DATA SHOWN:
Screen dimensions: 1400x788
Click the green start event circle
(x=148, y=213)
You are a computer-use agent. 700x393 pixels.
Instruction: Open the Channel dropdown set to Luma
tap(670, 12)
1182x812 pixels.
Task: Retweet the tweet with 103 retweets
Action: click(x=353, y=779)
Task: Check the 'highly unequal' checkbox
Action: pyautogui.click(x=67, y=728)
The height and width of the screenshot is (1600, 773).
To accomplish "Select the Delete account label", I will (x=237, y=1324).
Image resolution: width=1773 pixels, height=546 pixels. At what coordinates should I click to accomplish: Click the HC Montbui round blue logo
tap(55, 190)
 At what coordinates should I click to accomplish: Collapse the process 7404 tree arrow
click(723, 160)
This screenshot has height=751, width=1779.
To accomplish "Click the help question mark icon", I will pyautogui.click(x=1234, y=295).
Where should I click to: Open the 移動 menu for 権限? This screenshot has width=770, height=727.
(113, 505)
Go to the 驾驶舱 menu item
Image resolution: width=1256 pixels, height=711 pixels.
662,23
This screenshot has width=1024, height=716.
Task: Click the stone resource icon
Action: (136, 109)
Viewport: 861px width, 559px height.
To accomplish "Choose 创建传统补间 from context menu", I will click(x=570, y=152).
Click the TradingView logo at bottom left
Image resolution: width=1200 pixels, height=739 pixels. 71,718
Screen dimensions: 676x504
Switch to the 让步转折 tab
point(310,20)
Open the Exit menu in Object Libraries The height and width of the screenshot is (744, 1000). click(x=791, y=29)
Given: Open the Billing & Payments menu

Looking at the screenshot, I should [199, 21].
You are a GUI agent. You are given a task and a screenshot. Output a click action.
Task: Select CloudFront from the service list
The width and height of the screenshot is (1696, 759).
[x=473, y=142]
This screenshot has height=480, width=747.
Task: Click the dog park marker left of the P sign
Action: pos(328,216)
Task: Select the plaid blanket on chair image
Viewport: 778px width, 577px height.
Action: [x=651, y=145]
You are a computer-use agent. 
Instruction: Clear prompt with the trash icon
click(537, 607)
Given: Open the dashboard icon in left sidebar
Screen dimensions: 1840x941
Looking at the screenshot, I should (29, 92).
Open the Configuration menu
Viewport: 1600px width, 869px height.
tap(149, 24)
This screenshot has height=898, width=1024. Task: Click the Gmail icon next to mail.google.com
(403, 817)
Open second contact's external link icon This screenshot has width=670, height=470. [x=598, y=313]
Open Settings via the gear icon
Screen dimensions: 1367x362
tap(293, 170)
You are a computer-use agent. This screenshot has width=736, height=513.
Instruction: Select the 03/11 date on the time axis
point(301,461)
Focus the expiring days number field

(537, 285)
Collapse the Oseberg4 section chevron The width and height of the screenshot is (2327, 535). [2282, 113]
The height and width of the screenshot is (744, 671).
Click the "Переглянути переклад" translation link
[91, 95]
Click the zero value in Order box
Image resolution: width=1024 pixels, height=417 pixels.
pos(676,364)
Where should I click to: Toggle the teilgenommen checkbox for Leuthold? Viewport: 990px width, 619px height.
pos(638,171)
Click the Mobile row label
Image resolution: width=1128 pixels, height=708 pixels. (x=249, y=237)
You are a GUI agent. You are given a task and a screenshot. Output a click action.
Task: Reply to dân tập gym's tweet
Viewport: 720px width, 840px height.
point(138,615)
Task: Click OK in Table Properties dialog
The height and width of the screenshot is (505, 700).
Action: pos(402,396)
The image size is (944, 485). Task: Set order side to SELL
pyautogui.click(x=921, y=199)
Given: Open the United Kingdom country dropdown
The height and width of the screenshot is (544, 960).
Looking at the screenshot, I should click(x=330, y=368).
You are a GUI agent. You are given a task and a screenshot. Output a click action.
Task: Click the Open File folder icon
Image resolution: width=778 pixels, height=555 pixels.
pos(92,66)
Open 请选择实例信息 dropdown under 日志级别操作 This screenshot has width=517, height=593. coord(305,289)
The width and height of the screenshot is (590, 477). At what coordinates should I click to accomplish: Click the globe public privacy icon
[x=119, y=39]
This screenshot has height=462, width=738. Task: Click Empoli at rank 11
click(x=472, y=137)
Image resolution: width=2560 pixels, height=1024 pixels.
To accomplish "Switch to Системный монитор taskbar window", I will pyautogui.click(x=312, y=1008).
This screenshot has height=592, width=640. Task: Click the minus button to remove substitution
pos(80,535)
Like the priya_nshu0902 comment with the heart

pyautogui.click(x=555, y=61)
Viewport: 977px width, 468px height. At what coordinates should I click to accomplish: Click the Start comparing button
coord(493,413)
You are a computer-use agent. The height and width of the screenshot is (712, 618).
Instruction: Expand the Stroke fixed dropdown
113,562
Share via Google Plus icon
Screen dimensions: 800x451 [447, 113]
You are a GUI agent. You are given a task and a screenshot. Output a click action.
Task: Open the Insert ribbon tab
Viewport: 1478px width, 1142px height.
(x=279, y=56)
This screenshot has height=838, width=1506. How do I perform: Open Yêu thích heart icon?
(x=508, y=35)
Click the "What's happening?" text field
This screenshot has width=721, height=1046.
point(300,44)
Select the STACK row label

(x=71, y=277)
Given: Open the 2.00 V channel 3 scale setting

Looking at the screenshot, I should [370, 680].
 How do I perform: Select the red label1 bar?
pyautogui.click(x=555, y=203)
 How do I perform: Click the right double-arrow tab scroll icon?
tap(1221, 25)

ABOUT THIS TASK:
What you return should match the listing above exactly.

RESPONSE AREA:
Screen dimensions: 1400x788
Click the green start event circle
(x=148, y=213)
You are a computer-use agent. 700x393 pixels.
Instruction: Open the Channel dropdown set to Luma
tap(670, 12)
1182x812 pixels.
Task: Retweet the tweet with 103 retweets
Action: click(x=353, y=779)
Task: Check the 'highly unequal' checkbox
Action: pyautogui.click(x=67, y=728)
The height and width of the screenshot is (1600, 773).
To accomplish "Select the Delete account label", I will (x=237, y=1324).
Image resolution: width=1773 pixels, height=546 pixels. At what coordinates should I click to accomplish: Click the HC Montbui round blue logo
tap(55, 190)
 At what coordinates should I click to accomplish: Collapse the process 7404 tree arrow
click(723, 160)
This screenshot has height=751, width=1779.
To accomplish "Click the help question mark icon", I will pyautogui.click(x=1234, y=295).
Where should I click to: Open the 移動 menu for 権限? This screenshot has width=770, height=727.
(113, 505)
Go to the 驾驶舱 menu item
Image resolution: width=1256 pixels, height=711 pixels.
662,23
This screenshot has width=1024, height=716.
Task: Click the stone resource icon
Action: (136, 109)
Viewport: 861px width, 559px height.
To accomplish "Choose 创建传统补间 from context menu", I will click(x=570, y=152).
Click the TradingView logo at bottom left
Image resolution: width=1200 pixels, height=739 pixels. 71,718
Screen dimensions: 676x504
Switch to the 让步转折 tab
point(310,20)
Open the Exit menu in Object Libraries The height and width of the screenshot is (744, 1000). click(x=791, y=29)
Given: Open the Billing & Payments menu

Looking at the screenshot, I should [199, 21].
You are a GUI agent. You are given a task and a screenshot. Output a click action.
Task: Select CloudFront from the service list
The width and height of the screenshot is (1696, 759).
[x=473, y=142]
This screenshot has height=480, width=747.
Task: Click the dog park marker left of the P sign
Action: pos(328,216)
Task: Select the plaid blanket on chair image
Viewport: 778px width, 577px height.
Action: [x=651, y=145]
You are a computer-use agent. 
Instruction: Clear prompt with the trash icon
click(537, 607)
Given: Open the dashboard icon in left sidebar
Screen dimensions: 1840x941
Looking at the screenshot, I should (29, 92).
Open the Configuration menu
Viewport: 1600px width, 869px height.
tap(149, 24)
This screenshot has height=898, width=1024. Task: Click the Gmail icon next to mail.google.com
(403, 817)
Open second contact's external link icon This screenshot has width=670, height=470. [x=598, y=313]
Open Settings via the gear icon
Screen dimensions: 1367x362
tap(293, 170)
You are a computer-use agent. This screenshot has width=736, height=513.
Instruction: Select the 03/11 date on the time axis
point(301,461)
Focus the expiring days number field

(537, 285)
Collapse the Oseberg4 section chevron The width and height of the screenshot is (2327, 535). [2282, 113]
The height and width of the screenshot is (744, 671).
Click the "Переглянути переклад" translation link
[91, 95]
Click the zero value in Order box
Image resolution: width=1024 pixels, height=417 pixels.
pos(676,364)
Where should I click to: Toggle the teilgenommen checkbox for Leuthold? Viewport: 990px width, 619px height.
pos(638,171)
Click the Mobile row label
Image resolution: width=1128 pixels, height=708 pixels. (x=249, y=237)
You are a GUI agent. You are given a task and a screenshot. Output a click action.
Task: Reply to dân tập gym's tweet
Viewport: 720px width, 840px height.
point(138,615)
Task: Click OK in Table Properties dialog
The height and width of the screenshot is (505, 700).
Action: pos(402,396)
The image size is (944, 485). Task: Set order side to SELL
pyautogui.click(x=921, y=199)
Given: Open the United Kingdom country dropdown
The height and width of the screenshot is (544, 960).
Looking at the screenshot, I should click(x=330, y=368).
You are a GUI agent. You are given a task and a screenshot. Output a click action.
Task: Click the Open File folder icon
Image resolution: width=778 pixels, height=555 pixels.
pos(92,66)
Open 请选择实例信息 dropdown under 日志级别操作 This screenshot has width=517, height=593. coord(305,289)
The width and height of the screenshot is (590, 477). At what coordinates should I click to accomplish: Click the globe public privacy icon
[x=119, y=39]
This screenshot has height=462, width=738. Task: Click Empoli at rank 11
click(x=472, y=137)
Image resolution: width=2560 pixels, height=1024 pixels.
To accomplish "Switch to Системный монитор taskbar window", I will pyautogui.click(x=312, y=1008).
This screenshot has height=592, width=640. Task: Click the minus button to remove substitution
pos(80,535)
Like the priya_nshu0902 comment with the heart

pyautogui.click(x=555, y=61)
Viewport: 977px width, 468px height. At what coordinates should I click to accomplish: Click the Start comparing button
coord(493,413)
You are a computer-use agent. The height and width of the screenshot is (712, 618).
Instruction: Expand the Stroke fixed dropdown
113,562
Share via Google Plus icon
Screen dimensions: 800x451 [447, 113]
You are a GUI agent. You are given a task and a screenshot. Output a click action.
Task: Open the Insert ribbon tab
Viewport: 1478px width, 1142px height.
(x=279, y=56)
This screenshot has height=838, width=1506. How do I perform: Open Yêu thích heart icon?
(x=508, y=35)
Click the "What's happening?" text field
This screenshot has width=721, height=1046.
point(300,44)
Select the STACK row label

(x=71, y=277)
Given: Open the 2.00 V channel 3 scale setting

Looking at the screenshot, I should [370, 680].
 How do I perform: Select the red label1 bar?
pyautogui.click(x=555, y=203)
 How do I perform: Click the right double-arrow tab scroll icon?
tap(1221, 25)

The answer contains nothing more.